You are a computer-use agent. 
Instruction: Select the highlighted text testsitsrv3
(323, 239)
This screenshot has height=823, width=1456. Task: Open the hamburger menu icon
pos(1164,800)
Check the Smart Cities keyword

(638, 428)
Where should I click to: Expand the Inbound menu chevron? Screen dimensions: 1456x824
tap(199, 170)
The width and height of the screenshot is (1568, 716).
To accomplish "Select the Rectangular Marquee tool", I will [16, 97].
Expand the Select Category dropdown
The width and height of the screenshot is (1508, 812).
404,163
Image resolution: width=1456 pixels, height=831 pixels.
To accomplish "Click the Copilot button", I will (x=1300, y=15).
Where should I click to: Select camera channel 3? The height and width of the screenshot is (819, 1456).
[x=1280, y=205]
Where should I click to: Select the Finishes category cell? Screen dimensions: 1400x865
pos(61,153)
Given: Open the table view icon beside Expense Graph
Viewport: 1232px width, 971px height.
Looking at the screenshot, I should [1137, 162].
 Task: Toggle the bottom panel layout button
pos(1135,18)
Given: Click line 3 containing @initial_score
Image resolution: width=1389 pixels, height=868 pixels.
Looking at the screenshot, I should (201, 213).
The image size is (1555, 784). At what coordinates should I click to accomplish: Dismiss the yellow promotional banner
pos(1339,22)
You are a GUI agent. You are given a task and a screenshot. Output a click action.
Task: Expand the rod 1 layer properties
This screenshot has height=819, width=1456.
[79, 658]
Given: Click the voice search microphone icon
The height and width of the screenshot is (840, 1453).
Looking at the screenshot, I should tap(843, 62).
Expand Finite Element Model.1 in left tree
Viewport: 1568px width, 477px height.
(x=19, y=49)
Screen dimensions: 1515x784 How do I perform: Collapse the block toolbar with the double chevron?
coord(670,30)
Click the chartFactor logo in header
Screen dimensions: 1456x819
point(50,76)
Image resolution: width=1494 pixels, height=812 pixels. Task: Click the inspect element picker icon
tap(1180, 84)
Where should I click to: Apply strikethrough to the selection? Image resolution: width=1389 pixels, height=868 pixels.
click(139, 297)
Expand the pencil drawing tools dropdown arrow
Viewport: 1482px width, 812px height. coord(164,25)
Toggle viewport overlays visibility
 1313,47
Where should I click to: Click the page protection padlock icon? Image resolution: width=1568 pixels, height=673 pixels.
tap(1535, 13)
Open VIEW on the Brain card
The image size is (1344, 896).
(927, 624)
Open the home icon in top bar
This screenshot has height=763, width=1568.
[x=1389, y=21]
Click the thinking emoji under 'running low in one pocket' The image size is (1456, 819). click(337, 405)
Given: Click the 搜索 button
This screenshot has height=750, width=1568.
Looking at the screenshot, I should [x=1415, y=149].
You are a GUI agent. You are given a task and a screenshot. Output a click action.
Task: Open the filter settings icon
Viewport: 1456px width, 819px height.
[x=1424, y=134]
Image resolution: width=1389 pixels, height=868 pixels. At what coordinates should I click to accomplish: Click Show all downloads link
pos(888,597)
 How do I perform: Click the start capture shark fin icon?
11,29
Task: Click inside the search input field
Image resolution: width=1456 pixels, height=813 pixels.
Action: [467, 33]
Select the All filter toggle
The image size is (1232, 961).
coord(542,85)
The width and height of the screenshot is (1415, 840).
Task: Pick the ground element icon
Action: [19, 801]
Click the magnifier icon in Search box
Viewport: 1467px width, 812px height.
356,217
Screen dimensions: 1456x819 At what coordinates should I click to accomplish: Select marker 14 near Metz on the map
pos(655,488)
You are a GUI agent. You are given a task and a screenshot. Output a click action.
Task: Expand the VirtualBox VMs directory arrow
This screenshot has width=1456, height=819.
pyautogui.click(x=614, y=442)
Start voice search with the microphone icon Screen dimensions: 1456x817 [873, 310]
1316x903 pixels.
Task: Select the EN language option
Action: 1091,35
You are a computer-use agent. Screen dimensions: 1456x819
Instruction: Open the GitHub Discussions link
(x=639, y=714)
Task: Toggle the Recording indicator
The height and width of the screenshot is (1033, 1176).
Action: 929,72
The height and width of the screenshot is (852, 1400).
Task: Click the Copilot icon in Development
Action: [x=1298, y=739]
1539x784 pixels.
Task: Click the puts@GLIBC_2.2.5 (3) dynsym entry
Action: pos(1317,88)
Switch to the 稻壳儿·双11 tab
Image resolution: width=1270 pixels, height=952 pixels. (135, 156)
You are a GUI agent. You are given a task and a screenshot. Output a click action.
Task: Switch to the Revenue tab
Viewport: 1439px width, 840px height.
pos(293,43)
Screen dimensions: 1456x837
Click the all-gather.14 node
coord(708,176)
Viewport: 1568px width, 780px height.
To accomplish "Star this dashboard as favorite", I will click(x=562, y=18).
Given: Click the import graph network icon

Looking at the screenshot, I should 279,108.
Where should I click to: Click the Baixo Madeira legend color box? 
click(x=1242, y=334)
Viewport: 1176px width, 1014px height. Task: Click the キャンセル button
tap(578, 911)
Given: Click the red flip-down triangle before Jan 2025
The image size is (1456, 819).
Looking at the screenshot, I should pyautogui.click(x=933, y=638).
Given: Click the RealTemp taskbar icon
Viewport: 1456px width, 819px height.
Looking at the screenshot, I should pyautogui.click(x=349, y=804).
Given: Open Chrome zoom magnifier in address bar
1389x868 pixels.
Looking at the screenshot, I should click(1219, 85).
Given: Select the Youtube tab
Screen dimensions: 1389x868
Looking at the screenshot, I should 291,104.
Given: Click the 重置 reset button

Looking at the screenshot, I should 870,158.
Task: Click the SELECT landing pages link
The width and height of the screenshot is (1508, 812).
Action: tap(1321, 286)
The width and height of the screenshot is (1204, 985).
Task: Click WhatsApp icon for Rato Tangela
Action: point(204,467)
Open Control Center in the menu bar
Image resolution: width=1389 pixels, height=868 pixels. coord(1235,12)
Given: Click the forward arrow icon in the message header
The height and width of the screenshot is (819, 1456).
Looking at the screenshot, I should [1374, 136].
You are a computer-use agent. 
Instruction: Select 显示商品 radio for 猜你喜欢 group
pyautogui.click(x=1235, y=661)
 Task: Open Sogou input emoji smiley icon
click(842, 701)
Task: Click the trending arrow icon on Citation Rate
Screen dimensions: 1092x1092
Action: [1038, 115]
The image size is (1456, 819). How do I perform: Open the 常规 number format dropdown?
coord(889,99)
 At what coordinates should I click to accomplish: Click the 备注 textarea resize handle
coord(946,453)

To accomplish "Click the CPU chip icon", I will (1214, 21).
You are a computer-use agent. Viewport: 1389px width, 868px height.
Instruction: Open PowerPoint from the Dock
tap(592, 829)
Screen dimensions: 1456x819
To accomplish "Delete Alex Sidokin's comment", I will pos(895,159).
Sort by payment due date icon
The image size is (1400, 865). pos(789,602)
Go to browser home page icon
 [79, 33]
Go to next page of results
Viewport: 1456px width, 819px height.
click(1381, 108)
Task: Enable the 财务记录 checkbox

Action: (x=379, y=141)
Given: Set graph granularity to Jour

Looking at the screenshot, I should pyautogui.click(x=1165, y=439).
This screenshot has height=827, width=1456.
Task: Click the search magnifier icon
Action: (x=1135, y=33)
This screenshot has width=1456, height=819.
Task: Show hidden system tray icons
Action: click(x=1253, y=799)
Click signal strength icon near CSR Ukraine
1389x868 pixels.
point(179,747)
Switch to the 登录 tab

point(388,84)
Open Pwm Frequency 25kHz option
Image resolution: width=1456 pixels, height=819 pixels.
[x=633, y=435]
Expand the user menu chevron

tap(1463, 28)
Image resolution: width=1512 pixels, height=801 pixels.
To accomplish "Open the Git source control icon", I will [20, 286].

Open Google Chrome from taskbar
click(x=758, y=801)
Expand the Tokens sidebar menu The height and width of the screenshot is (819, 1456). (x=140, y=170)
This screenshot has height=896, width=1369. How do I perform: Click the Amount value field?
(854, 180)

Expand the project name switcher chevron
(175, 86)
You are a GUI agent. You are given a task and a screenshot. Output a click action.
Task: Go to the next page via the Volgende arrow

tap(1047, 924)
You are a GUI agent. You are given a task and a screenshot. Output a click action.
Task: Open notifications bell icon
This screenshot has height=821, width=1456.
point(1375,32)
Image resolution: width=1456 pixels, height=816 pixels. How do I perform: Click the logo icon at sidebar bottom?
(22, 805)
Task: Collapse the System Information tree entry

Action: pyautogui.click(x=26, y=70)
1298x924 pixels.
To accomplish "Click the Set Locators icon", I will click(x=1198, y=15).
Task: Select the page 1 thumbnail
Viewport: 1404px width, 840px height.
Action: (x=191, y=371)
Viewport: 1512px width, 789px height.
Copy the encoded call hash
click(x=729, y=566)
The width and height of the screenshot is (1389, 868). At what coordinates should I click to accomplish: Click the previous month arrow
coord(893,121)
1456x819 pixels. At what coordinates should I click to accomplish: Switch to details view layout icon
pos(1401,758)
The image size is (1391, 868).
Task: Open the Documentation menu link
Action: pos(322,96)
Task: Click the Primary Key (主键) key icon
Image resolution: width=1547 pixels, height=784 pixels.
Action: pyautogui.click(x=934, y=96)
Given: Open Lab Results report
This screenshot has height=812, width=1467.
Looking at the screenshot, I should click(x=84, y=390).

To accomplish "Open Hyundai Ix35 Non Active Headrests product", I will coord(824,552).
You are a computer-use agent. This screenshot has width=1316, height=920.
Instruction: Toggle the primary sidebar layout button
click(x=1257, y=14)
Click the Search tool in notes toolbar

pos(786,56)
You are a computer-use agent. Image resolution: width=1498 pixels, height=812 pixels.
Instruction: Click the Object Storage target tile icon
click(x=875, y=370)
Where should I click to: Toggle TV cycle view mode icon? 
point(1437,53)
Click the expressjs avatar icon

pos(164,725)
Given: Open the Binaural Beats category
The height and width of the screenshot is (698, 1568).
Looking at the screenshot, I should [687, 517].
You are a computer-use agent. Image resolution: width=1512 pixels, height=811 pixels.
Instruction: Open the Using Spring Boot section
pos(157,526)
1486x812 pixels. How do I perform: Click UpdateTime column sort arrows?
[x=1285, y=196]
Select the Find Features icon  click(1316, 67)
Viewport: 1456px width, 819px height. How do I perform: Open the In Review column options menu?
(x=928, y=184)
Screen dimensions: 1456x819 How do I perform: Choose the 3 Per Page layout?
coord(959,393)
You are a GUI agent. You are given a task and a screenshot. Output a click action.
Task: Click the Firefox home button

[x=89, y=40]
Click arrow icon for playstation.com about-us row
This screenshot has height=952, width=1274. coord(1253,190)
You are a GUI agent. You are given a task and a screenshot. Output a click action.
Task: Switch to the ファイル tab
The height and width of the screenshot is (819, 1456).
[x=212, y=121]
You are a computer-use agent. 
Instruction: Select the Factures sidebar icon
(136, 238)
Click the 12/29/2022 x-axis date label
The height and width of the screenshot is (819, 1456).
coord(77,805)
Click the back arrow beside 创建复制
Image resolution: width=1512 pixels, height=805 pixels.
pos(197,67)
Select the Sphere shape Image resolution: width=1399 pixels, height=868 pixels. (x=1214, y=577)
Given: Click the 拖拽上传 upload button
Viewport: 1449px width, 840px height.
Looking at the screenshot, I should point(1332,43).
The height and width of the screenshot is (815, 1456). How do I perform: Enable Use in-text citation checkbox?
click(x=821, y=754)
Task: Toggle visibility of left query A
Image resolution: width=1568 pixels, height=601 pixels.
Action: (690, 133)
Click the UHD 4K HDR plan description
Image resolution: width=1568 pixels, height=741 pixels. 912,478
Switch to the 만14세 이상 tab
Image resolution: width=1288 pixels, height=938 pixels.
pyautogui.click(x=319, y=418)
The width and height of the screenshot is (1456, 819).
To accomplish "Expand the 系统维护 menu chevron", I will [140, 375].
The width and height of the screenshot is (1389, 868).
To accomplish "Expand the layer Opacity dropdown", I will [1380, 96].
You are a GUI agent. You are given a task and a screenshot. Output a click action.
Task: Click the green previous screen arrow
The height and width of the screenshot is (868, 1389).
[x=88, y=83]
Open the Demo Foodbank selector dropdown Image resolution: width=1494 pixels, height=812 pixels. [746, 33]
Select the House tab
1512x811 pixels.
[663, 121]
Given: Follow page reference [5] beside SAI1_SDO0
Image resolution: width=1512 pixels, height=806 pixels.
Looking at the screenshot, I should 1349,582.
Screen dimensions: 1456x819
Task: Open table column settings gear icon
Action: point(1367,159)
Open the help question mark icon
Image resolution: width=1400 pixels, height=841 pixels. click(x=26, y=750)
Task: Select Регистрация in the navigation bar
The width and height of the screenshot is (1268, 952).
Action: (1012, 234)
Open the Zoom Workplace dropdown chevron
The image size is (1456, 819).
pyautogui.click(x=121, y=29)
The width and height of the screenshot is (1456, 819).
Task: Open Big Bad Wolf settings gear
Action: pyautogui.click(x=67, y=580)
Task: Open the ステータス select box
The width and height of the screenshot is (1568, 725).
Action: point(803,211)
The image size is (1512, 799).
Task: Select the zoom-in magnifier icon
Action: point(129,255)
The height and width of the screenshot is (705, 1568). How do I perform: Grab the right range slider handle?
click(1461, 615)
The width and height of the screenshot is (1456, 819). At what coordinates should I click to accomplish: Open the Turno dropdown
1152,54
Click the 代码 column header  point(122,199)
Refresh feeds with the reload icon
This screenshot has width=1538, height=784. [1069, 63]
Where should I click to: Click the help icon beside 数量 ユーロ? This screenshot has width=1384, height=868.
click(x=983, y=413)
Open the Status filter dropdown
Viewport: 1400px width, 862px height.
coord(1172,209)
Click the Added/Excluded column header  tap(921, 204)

• [What is needed]:
Only the lines that hold the word "left" are wanted; each should be pulled from the records.

• [Your solution]:
Expand Finite Element Model.1 in left tree
Task: Toggle visibility of left query A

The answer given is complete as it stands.